Decorating a Cape Cod getaway with bright yellow accents

Happy color prevails in this 1899 South Yarmouth home right on the water.

Dan Cutrona
Dan Cutrona

Designer Alys S. Protzman was thrilled: There was no question who would do the interiors of the place her sister, Newburyport-based landscape designer Trent Lloyd, had bought in South Yarmouth. Originally built for a sea captain in town and relocated to the banks of the Bass River in about 1899, the house was dark and cramped, says the Pittsboro, North Carolina, interior designer. Sticking to a white palette accented with yellow (Benjamin Moore “Bright Yellow,” to be exact), along with a few new upholstered pieces and plenty of secondhand finds, Protzman transformed the cottage into a happy summer retreat for her sister’s young family.
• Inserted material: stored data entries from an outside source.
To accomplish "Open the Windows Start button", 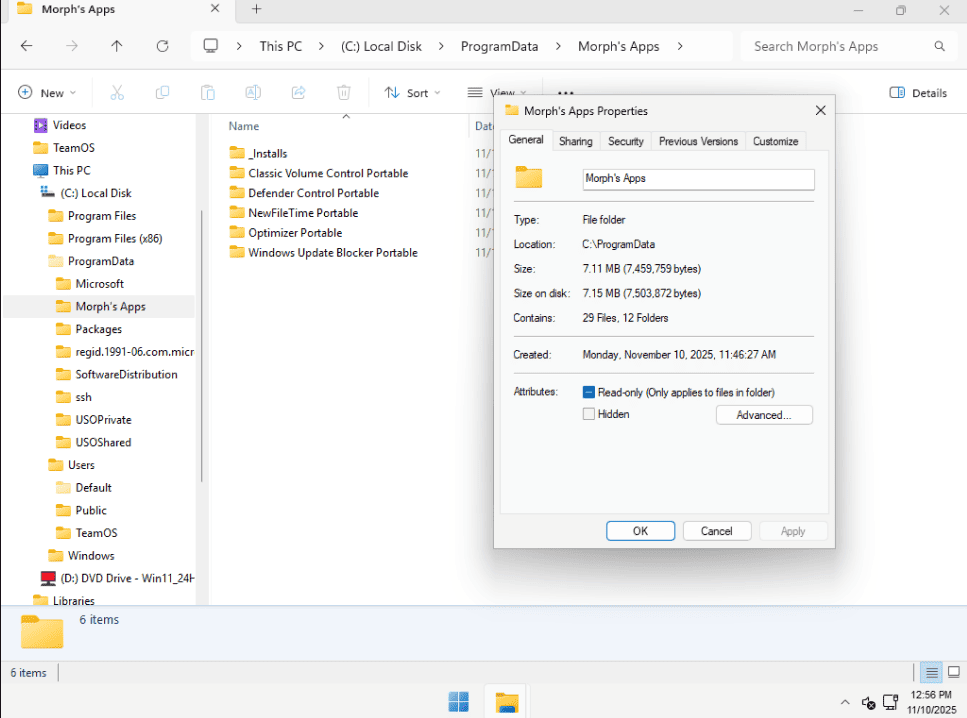I will [459, 702].
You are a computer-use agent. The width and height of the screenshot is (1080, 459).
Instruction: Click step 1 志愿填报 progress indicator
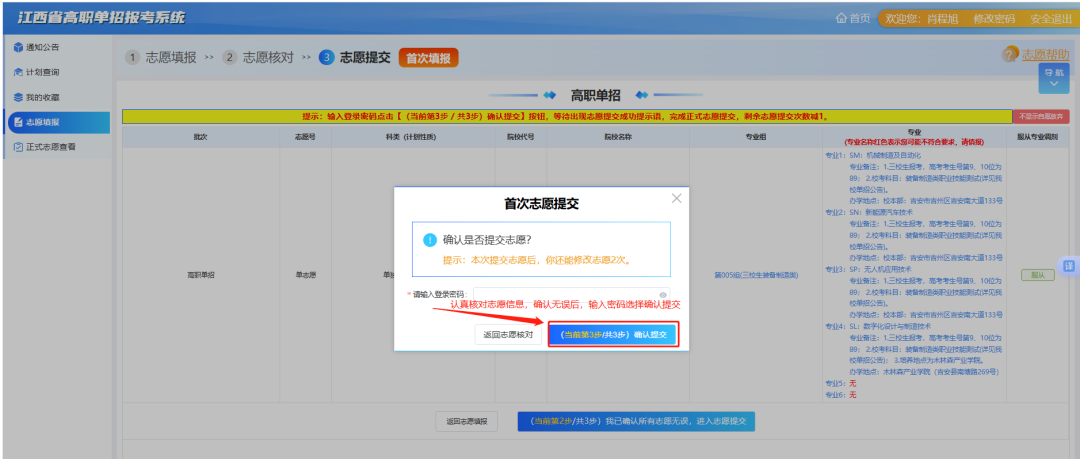161,57
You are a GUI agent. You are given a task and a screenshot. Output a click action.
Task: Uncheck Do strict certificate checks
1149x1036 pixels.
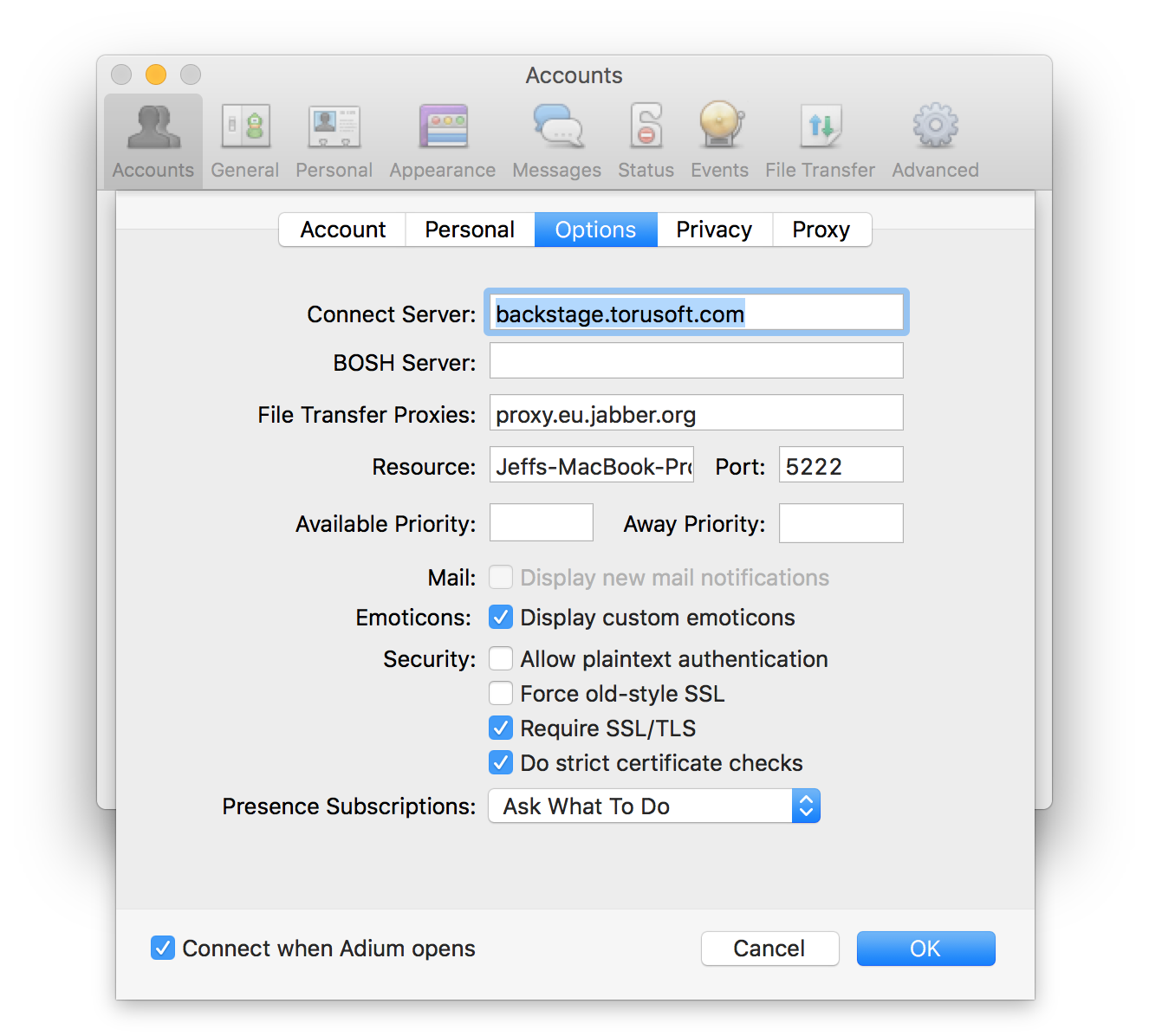point(501,762)
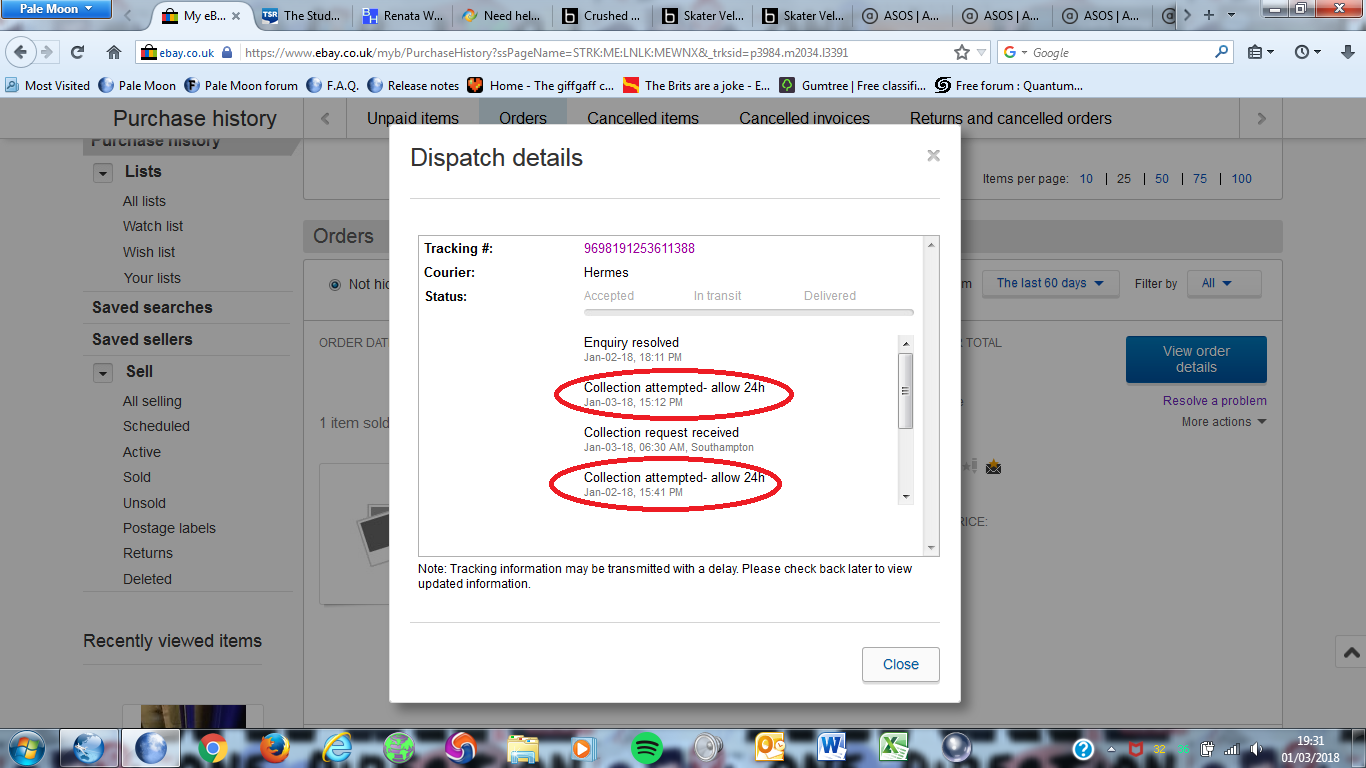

1 | Protzman’s woodworker husband built the swing, and she painted it.

2 | To gain a better view of the river, walls came down and sliders were added, along with a brick patio.

3 | Sofas from Restoration Hardware are upholstered in outdoor fabric that feels like washed linen. “It was the only way my brother-in-law would agree to white,” says Protzman.

4 | Protzman commissioned an Etsy maker in France to create linen pillows with painted yellow circles, similar to ones her sister had seen in a photo.

5 | A carpenter for the contractor, LaBarge Homes, built the coffee table from reclaimed barn wood; tiny chairs came from the local swap shop.

6 | The original floorboards were stripped, sanded, and pickled for a driftwood effect.

7 | Unfinished stools, $30 each from Amazon, got the same “Bright Yellow” as the cabinets.

8 | The carpenter also built the freestanding Parsons-style island with IKEA butcher-block top. “It requires maintenance to avoid stains and cut marks,” says Protzman, “but my sister is fine with what she calls ‘texture’ in a summer house.”

9 | Open shelving replaced upper cabinetry. For the backsplash, Protzman chose whitewashed shiplap rather than traditional tile.


10 | The existing lower cabinets were repainted yellow, treated to new hardware, and topped with Silestone. “The low horizontal band of color anchors the space,” says Protzman.